At some point in time—June 1952, or the Paleozoic era, or six weeks ago—something happened on the patch of planet you're currently occupying. In 1888, in the building before the building before the building you're in now, maybe a man proposed to his beloved in the very spot where you're sitting; and perhaps 458 years before that, when there was no building at all, a teenage girl watched a shooting star; and 150 million years earlier, maybe a stegosaurus egg hatched in just that place and a scaly little guy greeted the world. Every chunk of dirt on earth has been the setting of more stories than we can fathom, most of them long forgotten.

But some people refuse to forget. Some people commemorate the events they find important, even if they're important only to them. Thank goodness some posterity-minded soul put plaque to stone in Makanda, Illinois, where in 1859, Boomer the Three-Legged Hero Dog perished while reportedly attempting to extinguish a fire with his pee. Praise be to the citizens of Sylacauga, Alabama, who erected a statue in appreciation of the eight-and-a-half-pound meteorite that bulleted through Ann Hodges's roof in November 1954 and smacked her on the hip. And what if no one had marked the Quartzsite, Arizona, tomb of Mr. Hi Jolly, who was hired by the U.S. government to test the military utility of camels? Many years ago, someone was pained to think we might forget these things. Many years ago, someone took the trouble to ensure we wouldn't.

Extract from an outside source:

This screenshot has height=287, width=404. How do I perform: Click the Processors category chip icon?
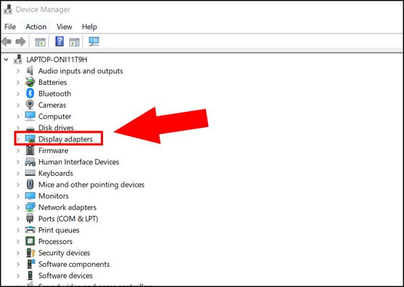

In doing so, that someone put a story in your path, offered it to you as a gift. So when you happen upon a site marker, a plaque, a statue, a monument, or a memorial, stop and look. Do it to remember that every strange, singular life—every brave dog and comet-slapped homeowner and intrepid camel tester—is but one grain of sand on a beach the size of infinity. How kind it is, how generous, how stirring, to give a grain its moment in the sun.